A verbatim reproduction of every entry is the expected answer.

** SUPPLIED ENTRIES follows **

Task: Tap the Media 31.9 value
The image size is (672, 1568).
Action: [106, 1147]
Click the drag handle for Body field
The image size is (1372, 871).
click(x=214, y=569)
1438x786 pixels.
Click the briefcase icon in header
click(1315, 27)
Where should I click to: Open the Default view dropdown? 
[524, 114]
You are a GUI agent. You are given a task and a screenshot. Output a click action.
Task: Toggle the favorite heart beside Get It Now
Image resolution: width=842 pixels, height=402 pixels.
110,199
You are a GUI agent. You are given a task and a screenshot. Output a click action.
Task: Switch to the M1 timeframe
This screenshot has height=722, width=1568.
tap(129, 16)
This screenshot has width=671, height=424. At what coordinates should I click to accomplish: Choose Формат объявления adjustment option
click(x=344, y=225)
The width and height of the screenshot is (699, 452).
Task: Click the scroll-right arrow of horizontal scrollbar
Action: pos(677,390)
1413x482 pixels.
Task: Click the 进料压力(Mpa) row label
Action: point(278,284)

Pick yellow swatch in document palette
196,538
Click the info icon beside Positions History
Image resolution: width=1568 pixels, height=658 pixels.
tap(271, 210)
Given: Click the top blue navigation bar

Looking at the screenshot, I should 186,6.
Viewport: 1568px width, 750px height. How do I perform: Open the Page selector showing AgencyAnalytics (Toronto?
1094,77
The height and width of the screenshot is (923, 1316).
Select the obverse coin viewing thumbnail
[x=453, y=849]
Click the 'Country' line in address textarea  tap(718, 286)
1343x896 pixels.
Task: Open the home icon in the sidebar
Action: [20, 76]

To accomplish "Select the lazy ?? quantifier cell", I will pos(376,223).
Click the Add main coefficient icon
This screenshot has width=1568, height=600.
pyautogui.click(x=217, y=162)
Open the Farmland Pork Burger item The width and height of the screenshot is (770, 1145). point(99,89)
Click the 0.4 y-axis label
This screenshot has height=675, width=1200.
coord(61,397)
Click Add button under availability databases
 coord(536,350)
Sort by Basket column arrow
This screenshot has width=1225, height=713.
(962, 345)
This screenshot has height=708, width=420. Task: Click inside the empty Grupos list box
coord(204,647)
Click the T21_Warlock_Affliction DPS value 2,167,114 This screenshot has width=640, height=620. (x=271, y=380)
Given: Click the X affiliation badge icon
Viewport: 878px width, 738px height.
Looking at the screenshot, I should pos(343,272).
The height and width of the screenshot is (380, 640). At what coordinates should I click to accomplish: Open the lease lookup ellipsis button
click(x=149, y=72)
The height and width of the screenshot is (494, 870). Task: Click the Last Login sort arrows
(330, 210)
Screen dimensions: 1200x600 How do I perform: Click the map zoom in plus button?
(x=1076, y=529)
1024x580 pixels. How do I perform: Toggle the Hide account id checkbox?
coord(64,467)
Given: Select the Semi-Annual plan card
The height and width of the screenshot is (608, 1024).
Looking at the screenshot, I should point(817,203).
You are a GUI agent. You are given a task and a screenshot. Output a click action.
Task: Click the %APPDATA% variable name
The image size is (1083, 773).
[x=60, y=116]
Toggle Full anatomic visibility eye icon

** End of SUPPLIED ENTRIES **

▶ [SOLUTION FOR THIS EXERCISE]:
Task: Tap the Media 31.9 value
The image size is (672, 1568).
Action: [106, 1147]
Click the drag handle for Body field
The image size is (1372, 871).
click(x=214, y=569)
1438x786 pixels.
Click the briefcase icon in header
click(1315, 27)
Where should I click to: Open the Default view dropdown? 
[524, 114]
You are a GUI agent. You are given a task and a screenshot. Output a click action.
Task: Toggle the favorite heart beside Get It Now
Image resolution: width=842 pixels, height=402 pixels.
110,199
You are a GUI agent. You are given a task and a screenshot. Output a click action.
Task: Switch to the M1 timeframe
This screenshot has height=722, width=1568.
tap(129, 16)
This screenshot has width=671, height=424. At what coordinates should I click to accomplish: Choose Формат объявления adjustment option
click(x=344, y=225)
The width and height of the screenshot is (699, 452).
Task: Click the scroll-right arrow of horizontal scrollbar
Action: pos(677,390)
1413x482 pixels.
Task: Click the 进料压力(Mpa) row label
Action: point(278,284)

Pick yellow swatch in document palette
196,538
Click the info icon beside Positions History
Image resolution: width=1568 pixels, height=658 pixels.
tap(271, 210)
Given: Click the top blue navigation bar

Looking at the screenshot, I should 186,6.
Viewport: 1568px width, 750px height. How do I perform: Open the Page selector showing AgencyAnalytics (Toronto?
1094,77
The height and width of the screenshot is (923, 1316).
Select the obverse coin viewing thumbnail
[x=453, y=849]
Click the 'Country' line in address textarea  tap(718, 286)
1343x896 pixels.
Task: Open the home icon in the sidebar
Action: [20, 76]

To accomplish "Select the lazy ?? quantifier cell", I will pos(376,223).
Click the Add main coefficient icon
This screenshot has width=1568, height=600.
pyautogui.click(x=217, y=162)
Open the Farmland Pork Burger item The width and height of the screenshot is (770, 1145). point(99,89)
Click the 0.4 y-axis label
This screenshot has height=675, width=1200.
coord(61,397)
Click Add button under availability databases
 coord(536,350)
Sort by Basket column arrow
This screenshot has width=1225, height=713.
(962, 345)
This screenshot has height=708, width=420. Task: Click inside the empty Grupos list box
coord(204,647)
Click the T21_Warlock_Affliction DPS value 2,167,114 This screenshot has width=640, height=620. (x=271, y=380)
Given: Click the X affiliation badge icon
Viewport: 878px width, 738px height.
Looking at the screenshot, I should pos(343,272).
The height and width of the screenshot is (380, 640). At what coordinates should I click to accomplish: Open the lease lookup ellipsis button
click(x=149, y=72)
The height and width of the screenshot is (494, 870). Task: Click the Last Login sort arrows
(330, 210)
Screen dimensions: 1200x600 How do I perform: Click the map zoom in plus button?
(x=1076, y=529)
1024x580 pixels. How do I perform: Toggle the Hide account id checkbox?
coord(64,467)
Given: Select the Semi-Annual plan card
The height and width of the screenshot is (608, 1024).
Looking at the screenshot, I should point(817,203).
You are a GUI agent. You are given a task and a screenshot. Output a click action.
Task: Click the %APPDATA% variable name
The image size is (1083, 773).
[x=60, y=116]
Toggle Full anatomic visibility eye icon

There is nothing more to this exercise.